Meet the teams: Robusta

Seven teams of university students were selected to fly their CubeSats on the maiden flight of ESA's Vega launch vehicle. Here is an introduction to the French Robusta team.

University Université Montpellier 2
Endorsing professors Laurent Dusseau, Sylvie Jarrix, Jérome Boch, Jean Roch Vaillé, Gerard Gervois, Thierry Fiol, Fred Giamarchi, Julien Christine, Bernard Clotilde, Valérie Ponsa, Julien Averseng, Jean François Dubé , Jean Marc Gallière
Team Muriel Bernard, Amable Blain, Cyril Bonneau, Nabil Boureghda, Christelle Deneau, Stéphanie Dhombres, Adrien Doridan, Lucas, Pradier, Gauthier Gibert, Stéphanie Perez, Thomas Balard, Fabien Roig, Victor Gasia, among others
Robusta

Robusta was initiated by the radiation effects group (RADIAC) at the Université Montpellier 2 (UM2) which, with 30 years of experience, is one of the world’s leading groups in its field. The CubeSat followed on from the group’s involvement in the development of a radiation effect payload on board the SACRED satellite.
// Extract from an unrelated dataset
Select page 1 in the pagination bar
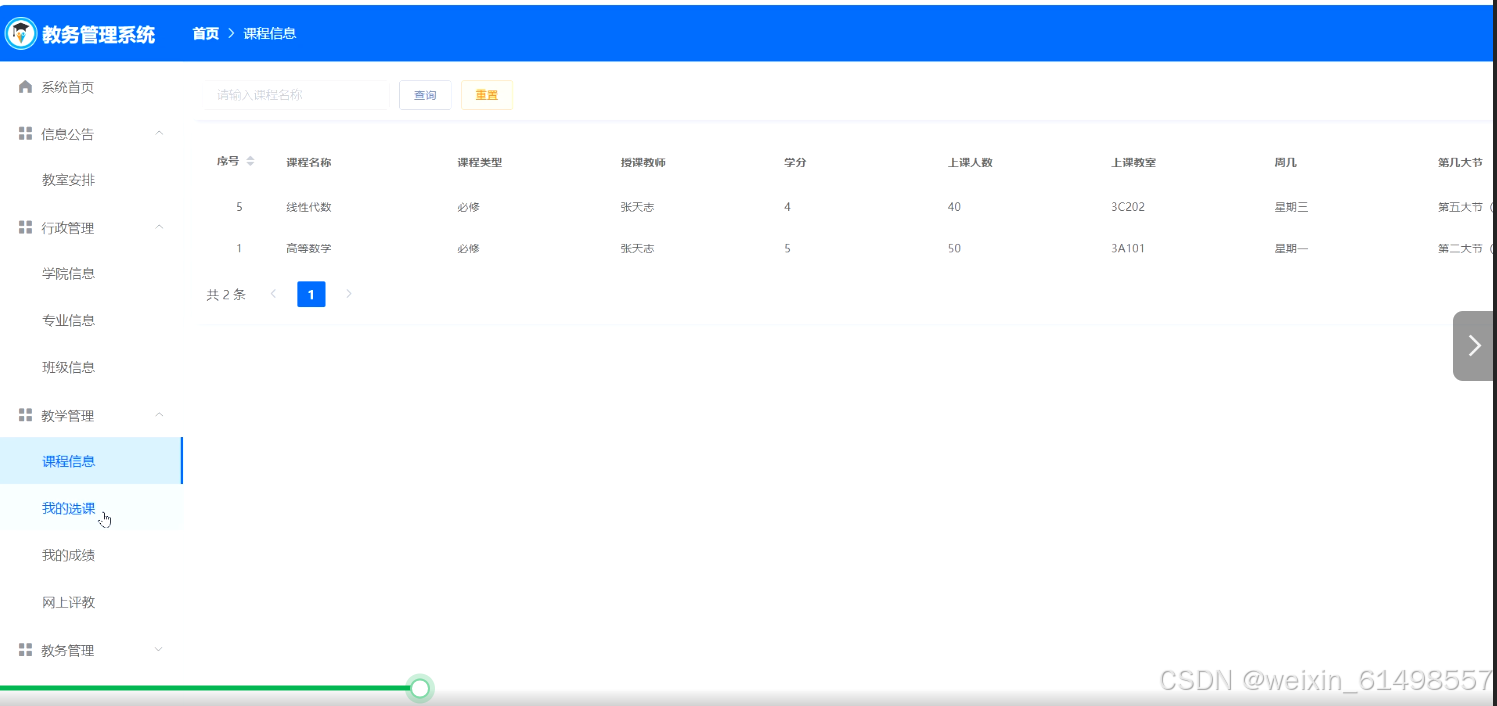(x=311, y=294)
Although SACRED was lost during launch in 2006, the group was aware that the different departments of UM2 possessed all of the knowledge necessary to build a small satellite. Their opportunity to become involved in a real hands-on project came in 2006, with the launch of the EXPRESSO (EXpérimentations et Projets Etudiants dans le domaine des SystèmeS Orbitaux et des ballons) student initiative by the French Space Agency, CNES.

A CubeSat team was put together by professors and students from the Montpellier Faculty of Science, the Polytech's High School of Engineering, and the Institute of Technology at Nîmes, and Robusta was one of three student projects selected under EXPRESSO. It was subsequently chosen by ESA as an educational payload on the maiden flight of the Vega launcher.

The objective of the mission is to measure the effects of exposing bipolar electronic components to prolonged low doses of ionising radiation. The Robusta payload will send back data on the degradation of key parameters of integrated circuits, which are commonly used in the aerospace industry. Each parameter will be measured every 12 hours, while measurements of the radiation dose will be received every 90 minutes, and temperature data every 6 minutes.

The data showing the performance of the electronic circuits will be sent to the ground for analysis and comparison with results obtained during ground tests developed by the UM2 radiation effects group. The monitoring of the radiation dose with the OSL radiation sensor, developed by UM2, will also provide valuable information on Earth's radiation belts.

The experiment will provide valuable results not only for the group, but for the whole space radiation effects community. The harsh radiation environment that will be encountered during the satellite's first months in orbit is particularly suitable for performing this kind of study.

The CubeSat experience

The Robusta team

How did the team members deal with the experience of CubeSat selection, design, construction, testing and integration?

"During the project, older students took charge of the younger ones. Because there was a place for everyone, recruitment was possible by word of mouth.

"One of the most exciting challenges was the difficulty of having both students and professors from different sites, different schools and technical backgrounds working together on a project. It required strong project and documentation management, but, above all, a real team spirit was raised. Since we received technical and financial support from CNES, we benefited from the mentoring of CNES experts, who provided guidance at all stages of the project."